By: Fikrat Azizov | Last Updated: 2015-12-07 | Comments (1) | Functions - User Defined UDF
While working on SQL Server performance optimization for one of my customers I came across a very long running stored procedure which was doing the following; a 'SELECT' query inserting its output into temporary table, followed by an 'INSERT' query reading from this temporary table, then some data manipulation and finally INSERTing the data into another table for reporting purposes.
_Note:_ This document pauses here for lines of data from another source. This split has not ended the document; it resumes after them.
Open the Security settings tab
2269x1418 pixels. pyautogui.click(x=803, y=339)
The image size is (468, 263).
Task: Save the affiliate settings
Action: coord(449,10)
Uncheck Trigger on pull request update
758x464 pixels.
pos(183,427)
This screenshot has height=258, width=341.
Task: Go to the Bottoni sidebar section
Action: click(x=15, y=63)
After further investigation and analysis of this process I found the real problem was the extensive use of scalar user defined functions (UDF). By identifying the problem and reworking the stored procedure I was able to reduce the overall duration from 90 minutes to less than 5 minutes. This example highlights the importance of identifying and fixing performance problems caused by UDFs.
In this tip we will cover some issues caused by UDFs and several queries you can use to capture where UDFs are being used and the performance impact they are causing, so you know where you need to optimize your code to improve performance.
Why SQL Server scalar functions are bad?
For the purpose of this discussion I'll divide all UDF into 2 categories -scalar functions and table valued functions. Although functions are useful for encapsulation and code simplification, there are several performance problems related to user defined functions, especially scalar functions. Some of these problems include:
- Scalar functions act like cursors, causing row-by row processing. This explains the exponential performance degradation I was seeing as the number rows in the query grew.
- Scalar functions don't allow queries to benefit from parallelism, therefore limiting their executions to a single processor.
- Scalar functions lead to incorrect cost estimation resulting in suboptimal execution plans.
The bottom line is that scalar functions are hidden bottlenecks - it's hard to understand the performance impact by looking at execution plans that use UDFs which makes troubleshooting problematic.
I've included a few links below to articles discussing performance problems caused by functions and ways to fix them and I'm sure you can find many more publications on the internet. However, in this tip I'll focus on some techniques to identify scalar functions in your environment and measure the performance impact.
How to measure the SQL Server performance impact of scalar functions?
When it comes to assessing performance impact of scalar functions, as a DBA I'd like to know:
- What is the list of functions in use and how frequently are they being called?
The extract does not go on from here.